> DOCUMENT:
More Stuff About Me

Saturday, October 30, 2010

A Million Dollar Bird - The Yellow-Billed Loon

This is the famous, Yellow-billed loon.

This is the same loon being camera shy.
This is a regular old, Common loon, so you can see the difference.

     Yesterday, I did something really ridiculous, but very gratifying. That combination is often the case for me. I have the most fun when whatever I'm doing involves a little risk. Out of the blue the night before, I got a phone call from a birding acquaintance. "What are you doing tomorrow?" He asked. A laundry list of boring stuff that I should do flew through my head like a flock of angry crows. But what I said was, "Evidently, I'm going to be hanging out with you!" He laughed, then invited me to go with him the next morning to see a rare bird. That always involves risk, because you never know if you'll see the bird or not. And, you could waste a lot of time and moolah on the quest.
    Birders call dropping everything to go after a rare bird "twitching." I don't know why it's called that. Perhaps because when you write a check or slide your credit card across a counter to pay for the crap-shoot you're about to embark on, it makes you twitch. It made me twitch when I said yes to an ocean- going boat trip ticket to the tune of forty bucks, I can tell you that. Keep in mind that it's the very end of October in Maine and the Atlantic ocean is most inhospitable. We weren't going on a sunbathing, endless buffet cruise to Aruba. Layers and layers of clothing were required, a double dose of the anti-emetic of your choice (I like Bonine), water, gloves, a hat, lip balm and a prayer book are prudent choices. It's advisable to take something to eat too, so that when you hurl overboard you've got a donation at the ready. There's little worse than tossing your cookies without the cookie. I have experience.

> DATA LINES:
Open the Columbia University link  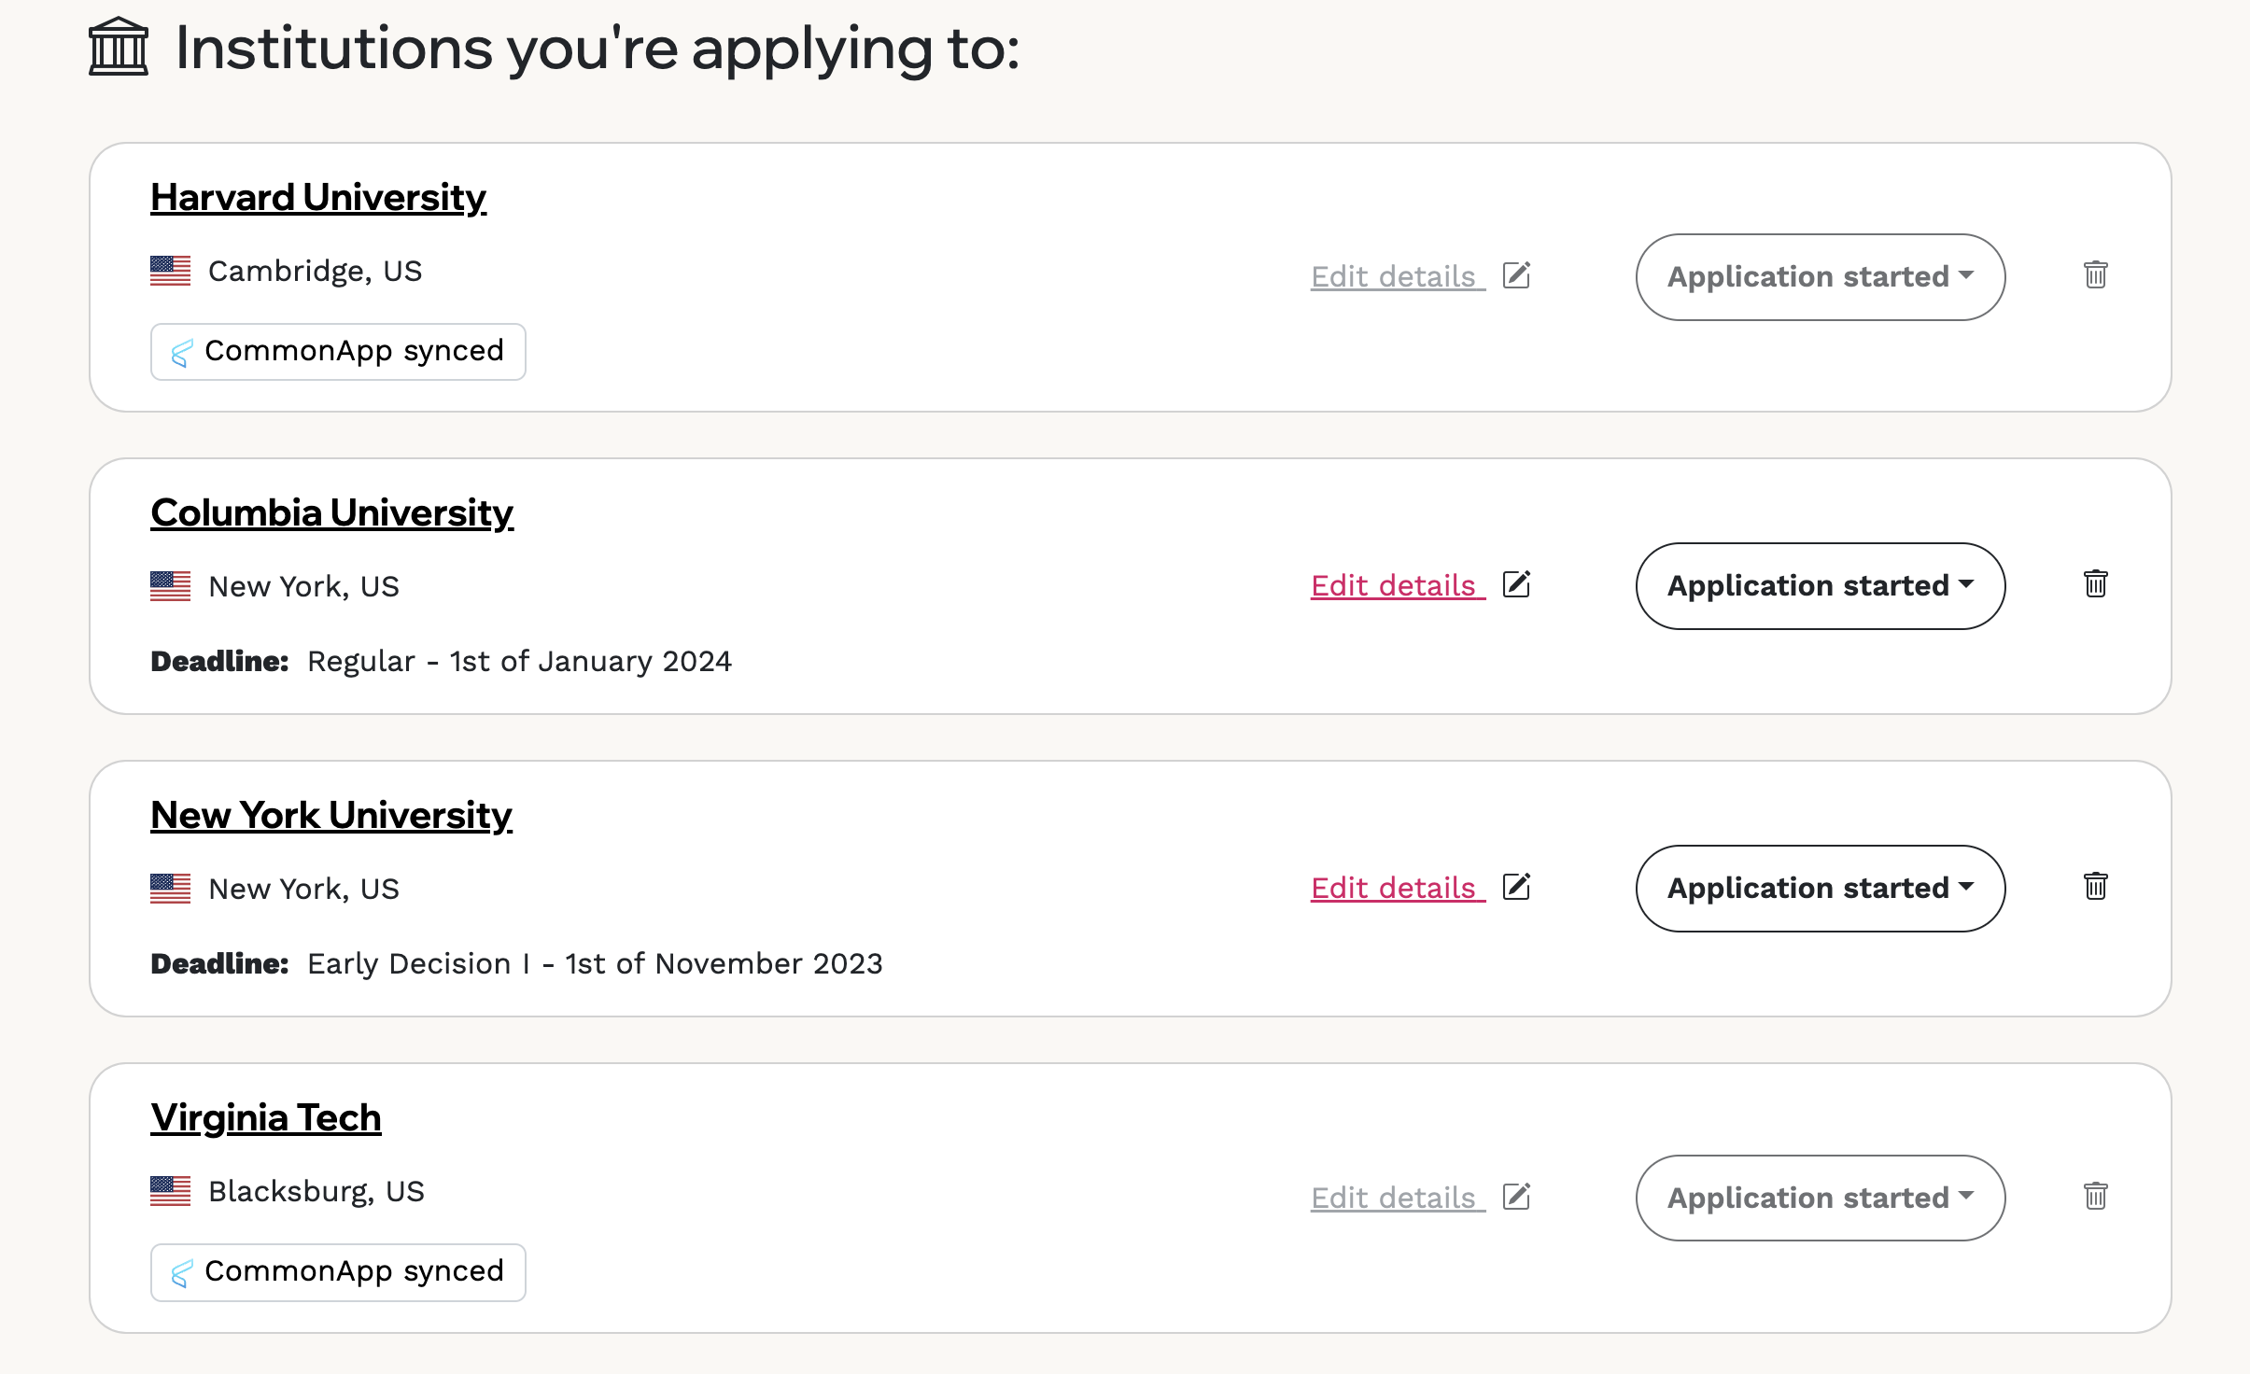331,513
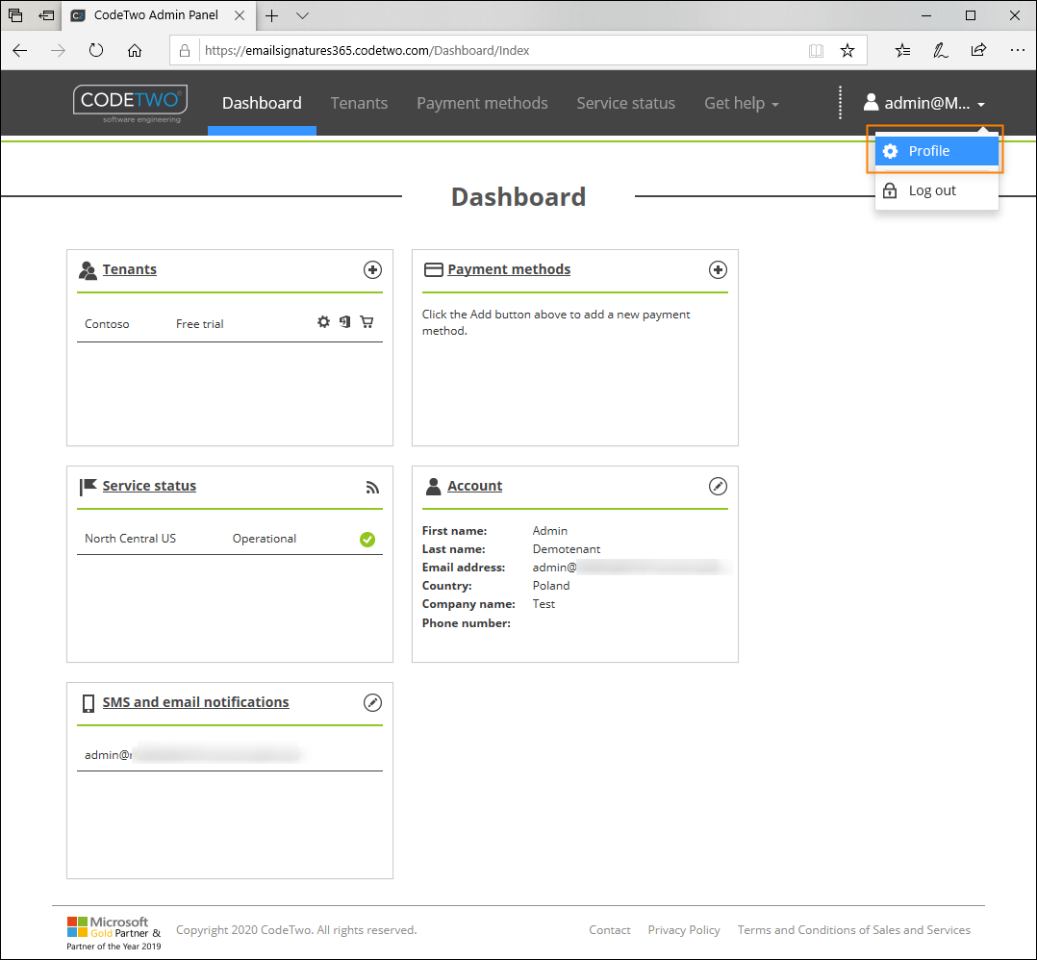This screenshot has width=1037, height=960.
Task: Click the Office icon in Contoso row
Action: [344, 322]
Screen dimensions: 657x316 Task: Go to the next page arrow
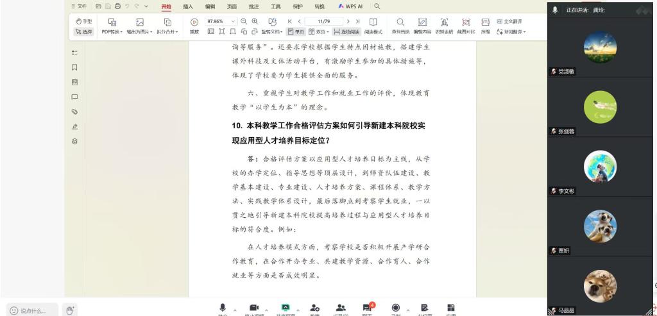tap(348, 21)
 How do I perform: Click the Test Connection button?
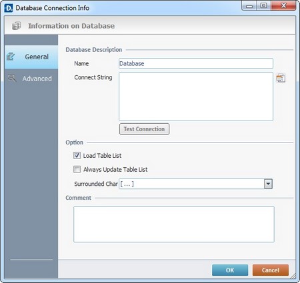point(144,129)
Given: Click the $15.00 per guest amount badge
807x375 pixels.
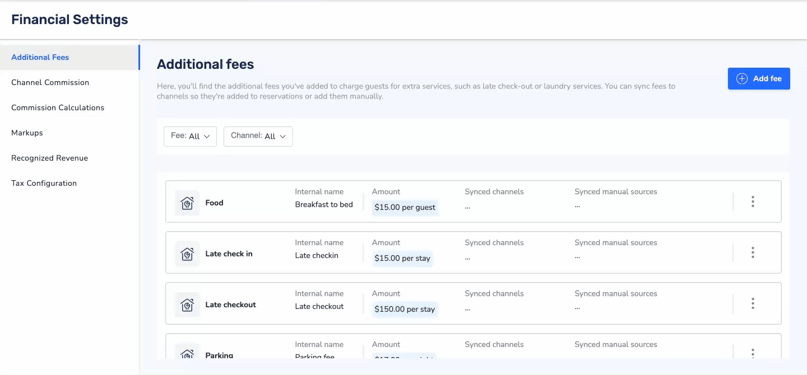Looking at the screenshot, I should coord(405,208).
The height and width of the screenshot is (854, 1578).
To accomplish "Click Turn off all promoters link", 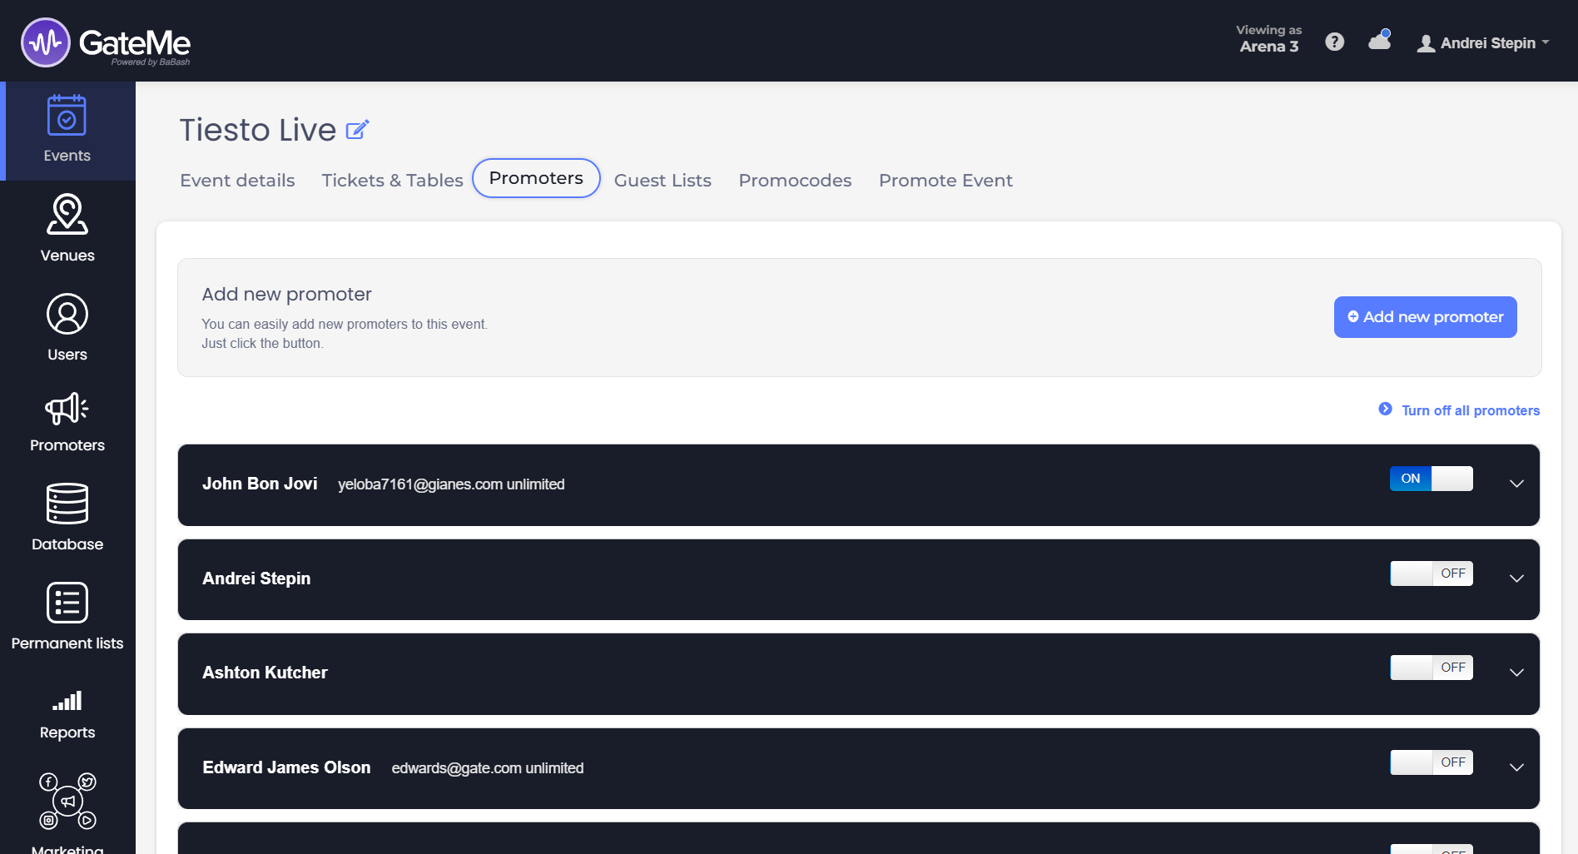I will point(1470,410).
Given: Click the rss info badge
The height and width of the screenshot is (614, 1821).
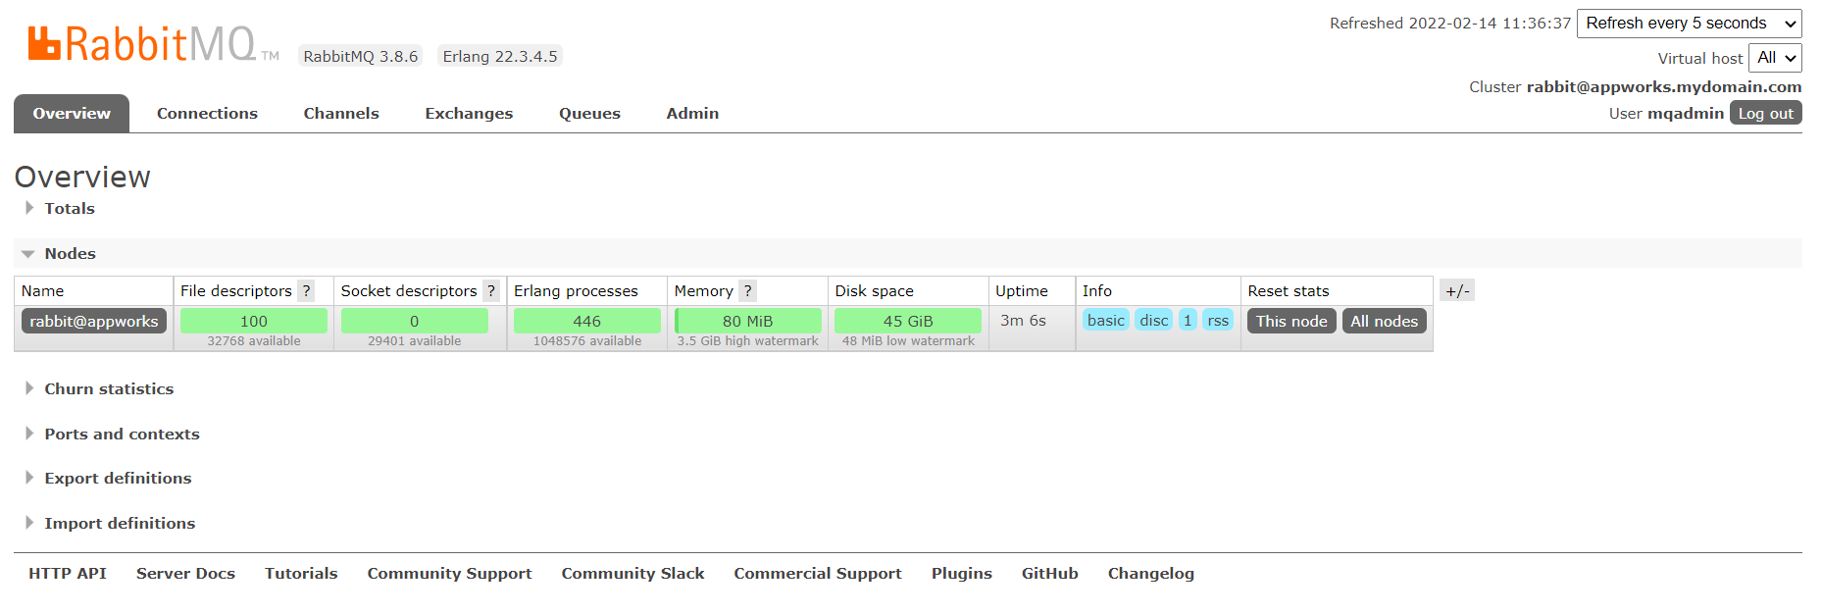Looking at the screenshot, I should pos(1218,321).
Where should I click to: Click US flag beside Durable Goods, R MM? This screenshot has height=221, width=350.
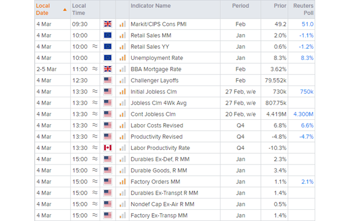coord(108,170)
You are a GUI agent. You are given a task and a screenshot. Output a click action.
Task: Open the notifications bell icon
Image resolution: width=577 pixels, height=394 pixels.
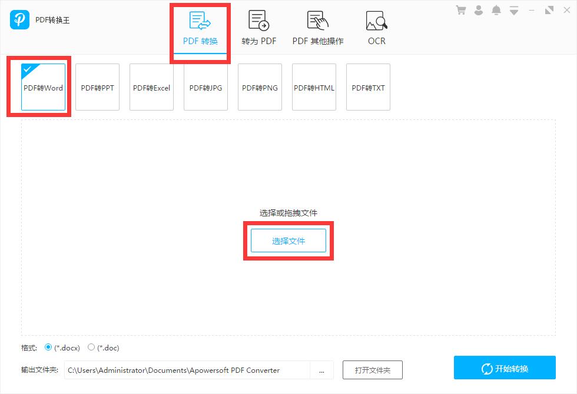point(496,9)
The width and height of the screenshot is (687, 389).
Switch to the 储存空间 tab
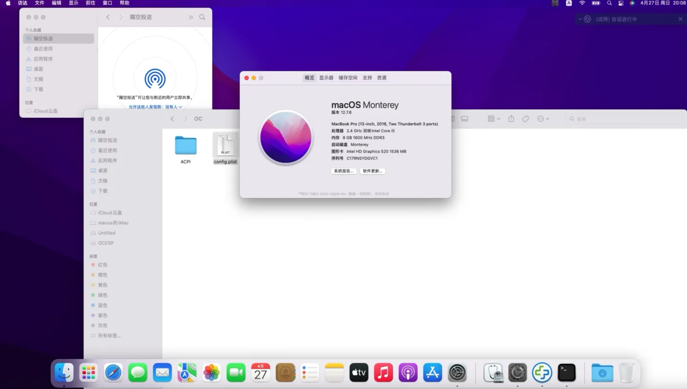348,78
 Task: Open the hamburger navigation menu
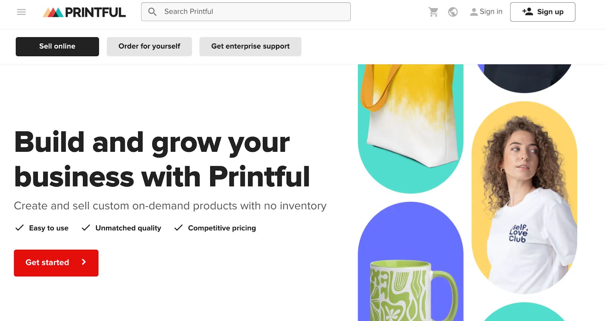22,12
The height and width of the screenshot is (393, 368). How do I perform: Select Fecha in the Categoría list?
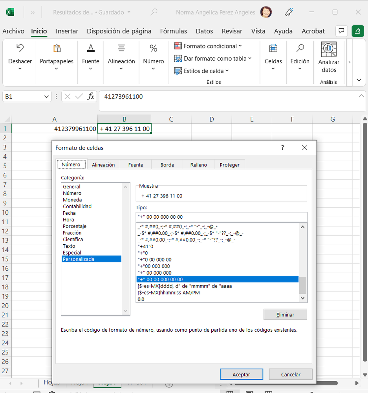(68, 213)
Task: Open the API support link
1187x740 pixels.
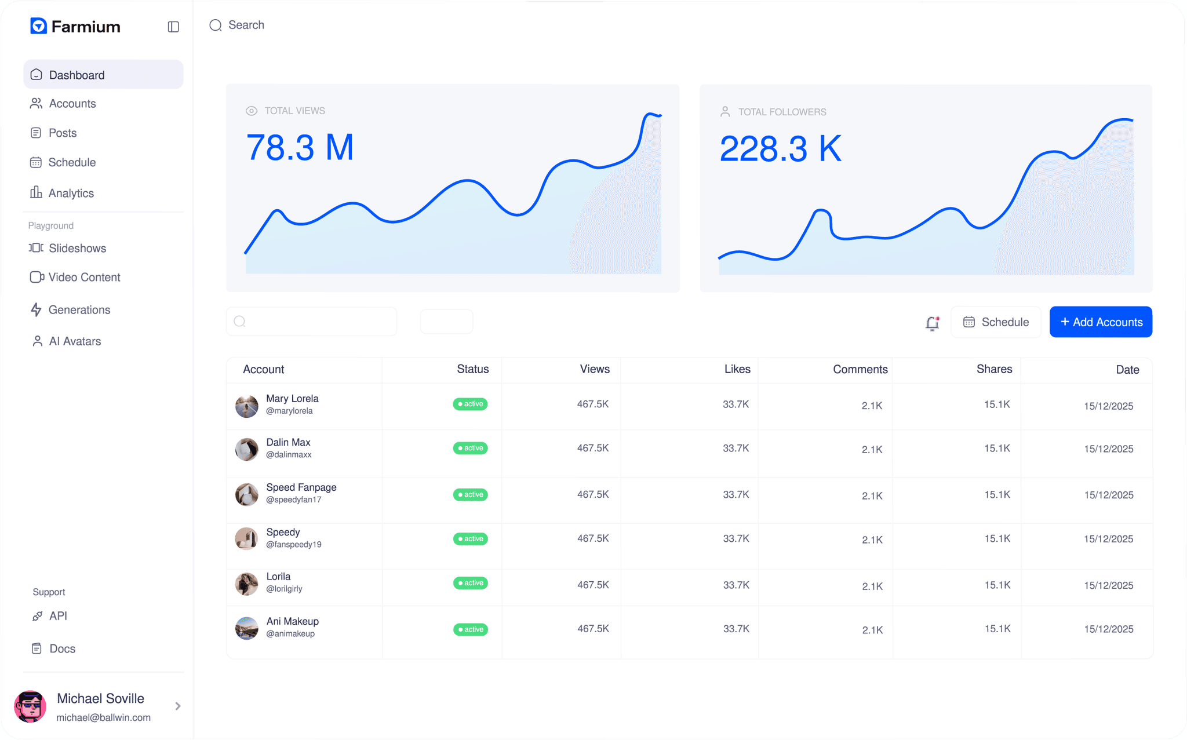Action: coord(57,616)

> CHALLENGE:
Answer these about the loon blog post:
1. What term do birders use for dropping everything to go after a rare bird?
2. How much did the ocean-going boat trip ticket cost?
3. Which anti-emetic does the writer prefer?

> EXERCISE ANSWER:
1. Twitching
2. Forty bucks
3. Bonine